Uygun adım tradutor Português
115 parallel translation
Söylesene... Berlin'de uygun adım yürürken bunu yapıyor musunuz gerçekten?
É assim mesmo que marcham em Berlim?
Koşmakta ve gülmekte özgürler zorla üniforma giymeden... zorla uygun adım yürütülüp... savaş şarkıları söylemeden.
Livres para correr e rir sem serem forçadas a usar fardas, sem serem forçadas a marchar pelas ruas a cantar canções de combate!
İleri, uygun adım, marş!
Em passo de corrida, marchar!
Ben yürüyün komutu verince, eskisi gibi uygun adım yürümenizi istiyorum.

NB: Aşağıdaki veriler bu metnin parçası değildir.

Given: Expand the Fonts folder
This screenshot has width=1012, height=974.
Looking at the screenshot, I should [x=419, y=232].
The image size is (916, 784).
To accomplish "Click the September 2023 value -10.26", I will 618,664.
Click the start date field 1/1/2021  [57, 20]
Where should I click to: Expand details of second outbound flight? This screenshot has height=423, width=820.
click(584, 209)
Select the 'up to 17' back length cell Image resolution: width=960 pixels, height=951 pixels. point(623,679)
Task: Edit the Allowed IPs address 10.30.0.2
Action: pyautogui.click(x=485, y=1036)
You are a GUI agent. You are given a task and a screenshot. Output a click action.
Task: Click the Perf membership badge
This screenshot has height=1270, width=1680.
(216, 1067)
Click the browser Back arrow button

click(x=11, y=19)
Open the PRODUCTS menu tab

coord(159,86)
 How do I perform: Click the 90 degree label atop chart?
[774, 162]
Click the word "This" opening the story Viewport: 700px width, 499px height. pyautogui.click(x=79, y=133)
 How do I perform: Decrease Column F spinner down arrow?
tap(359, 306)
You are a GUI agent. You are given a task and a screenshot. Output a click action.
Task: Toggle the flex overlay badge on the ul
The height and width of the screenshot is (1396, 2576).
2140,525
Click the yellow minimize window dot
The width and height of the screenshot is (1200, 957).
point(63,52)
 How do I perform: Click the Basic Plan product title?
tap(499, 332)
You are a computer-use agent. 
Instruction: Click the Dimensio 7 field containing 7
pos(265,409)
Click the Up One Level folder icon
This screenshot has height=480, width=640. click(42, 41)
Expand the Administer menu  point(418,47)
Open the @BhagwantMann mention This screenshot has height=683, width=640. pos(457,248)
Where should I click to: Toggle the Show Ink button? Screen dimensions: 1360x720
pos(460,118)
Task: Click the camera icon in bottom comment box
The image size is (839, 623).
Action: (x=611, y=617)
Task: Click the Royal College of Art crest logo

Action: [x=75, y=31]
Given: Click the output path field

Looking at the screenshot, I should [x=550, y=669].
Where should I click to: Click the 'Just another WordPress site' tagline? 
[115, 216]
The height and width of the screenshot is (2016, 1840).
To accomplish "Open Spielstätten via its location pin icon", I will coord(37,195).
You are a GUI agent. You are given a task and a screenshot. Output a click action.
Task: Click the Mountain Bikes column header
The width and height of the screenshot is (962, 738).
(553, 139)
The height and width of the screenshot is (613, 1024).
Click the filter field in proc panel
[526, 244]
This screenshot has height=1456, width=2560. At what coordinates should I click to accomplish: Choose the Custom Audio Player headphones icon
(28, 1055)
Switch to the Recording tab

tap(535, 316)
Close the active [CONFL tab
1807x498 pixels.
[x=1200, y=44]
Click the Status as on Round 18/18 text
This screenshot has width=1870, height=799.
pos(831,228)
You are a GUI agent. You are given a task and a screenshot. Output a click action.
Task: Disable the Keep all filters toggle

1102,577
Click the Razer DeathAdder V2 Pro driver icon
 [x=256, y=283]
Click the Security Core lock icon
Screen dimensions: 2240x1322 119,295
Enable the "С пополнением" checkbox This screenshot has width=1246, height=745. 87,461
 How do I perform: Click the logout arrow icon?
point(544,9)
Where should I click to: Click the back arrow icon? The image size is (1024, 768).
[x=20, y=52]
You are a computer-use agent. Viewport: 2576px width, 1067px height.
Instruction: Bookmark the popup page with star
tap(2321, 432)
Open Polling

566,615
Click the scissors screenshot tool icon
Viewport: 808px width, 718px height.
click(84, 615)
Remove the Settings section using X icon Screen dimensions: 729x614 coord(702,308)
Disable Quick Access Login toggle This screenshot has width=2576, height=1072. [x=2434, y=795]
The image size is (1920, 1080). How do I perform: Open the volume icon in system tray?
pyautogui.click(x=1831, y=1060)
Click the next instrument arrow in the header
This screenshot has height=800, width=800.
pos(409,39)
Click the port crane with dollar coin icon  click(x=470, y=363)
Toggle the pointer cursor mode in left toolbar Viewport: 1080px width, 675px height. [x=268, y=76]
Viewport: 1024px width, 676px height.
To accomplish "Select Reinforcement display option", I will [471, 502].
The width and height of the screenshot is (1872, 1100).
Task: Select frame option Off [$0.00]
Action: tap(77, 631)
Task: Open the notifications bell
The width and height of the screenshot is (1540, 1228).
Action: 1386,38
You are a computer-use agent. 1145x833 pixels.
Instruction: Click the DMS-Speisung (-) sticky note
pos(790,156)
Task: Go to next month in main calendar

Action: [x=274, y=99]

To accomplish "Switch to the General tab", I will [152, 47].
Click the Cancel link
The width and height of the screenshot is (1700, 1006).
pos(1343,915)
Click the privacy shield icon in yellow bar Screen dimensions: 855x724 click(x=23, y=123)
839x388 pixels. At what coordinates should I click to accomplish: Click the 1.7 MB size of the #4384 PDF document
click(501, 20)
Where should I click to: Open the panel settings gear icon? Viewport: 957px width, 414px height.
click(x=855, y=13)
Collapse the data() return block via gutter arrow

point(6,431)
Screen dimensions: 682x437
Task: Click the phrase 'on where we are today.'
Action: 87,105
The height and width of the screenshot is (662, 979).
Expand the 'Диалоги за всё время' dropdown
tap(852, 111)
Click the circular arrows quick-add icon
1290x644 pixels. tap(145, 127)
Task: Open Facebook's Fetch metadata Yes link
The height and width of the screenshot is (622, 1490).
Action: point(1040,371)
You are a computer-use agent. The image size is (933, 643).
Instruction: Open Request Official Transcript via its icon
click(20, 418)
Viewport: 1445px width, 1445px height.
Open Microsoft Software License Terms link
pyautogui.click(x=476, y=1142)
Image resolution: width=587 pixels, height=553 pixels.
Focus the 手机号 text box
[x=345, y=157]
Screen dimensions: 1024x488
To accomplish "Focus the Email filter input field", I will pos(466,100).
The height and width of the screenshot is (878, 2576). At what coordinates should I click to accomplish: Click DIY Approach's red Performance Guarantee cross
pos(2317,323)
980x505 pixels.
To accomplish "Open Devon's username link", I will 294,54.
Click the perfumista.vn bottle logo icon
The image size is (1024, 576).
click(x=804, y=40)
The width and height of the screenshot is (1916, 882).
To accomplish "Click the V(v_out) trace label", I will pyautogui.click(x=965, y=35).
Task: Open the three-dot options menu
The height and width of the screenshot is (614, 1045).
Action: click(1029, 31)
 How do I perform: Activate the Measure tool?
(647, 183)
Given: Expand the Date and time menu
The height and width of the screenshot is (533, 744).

Quando vos ordenar que marchem, quero que avancem, como era habito.
Uygun adım, ileri marş!
Cadetes adiante, marchando!
Uygun adım marş marş! Bunu kafana iyice sok!
Lá vais aprender depressa e aprendes a marchar num instante.
Uygun adım!
Mantenham o passo!
Uygun adım.
Andando!
Uygun adım yürür.
Marcham.
Kıta... uygun adım marş!
Destacamento... em marcha rápida!
Uygun adım, marş.
Pela esquerda, marchar.
Yürürüz uygun adım
Em fileira linear
Hepsi uygun adım yürüyor.
Todas a marchar ao mesmo tempo!
Uygun adım yürüyen kadınlara asla katlanamıyorum.
Nunca suportei mulheres que marcham.
İzleyin, uygun adım!
Andem lá, rápido!
Uygun adım marş!
Em frente!
- Bu nedenle, uygun adımları atmalıyım.
Por isso, tomei as medidas necessárias.
Ama önce, düşünmeksizin uygun adım yürümeyi ve silah kullanmayı öğrenmeniz lazım.
Mas, antes, terão de aprender a marchar em compasso e a manusear as armas sem sequer terem de pensar.
Uygun adım...
Sentido, em frente... Marche!
Uygun adım, bir, iki, üç, dört!
Apanhe o ritmo. Um, dois, três, quatro.
Bugün, meydanda bir ileri bir geri uygun adım yürüyeceğiz.
Hoje vamos marchar praça acima, praça abaixo.
Birkaç ufaklığı arazide uygun adım yürüteceksin ama gerçek şu ki evlat, sen bir hazırlık subayısın çünkü tüm olabileceğin buydu.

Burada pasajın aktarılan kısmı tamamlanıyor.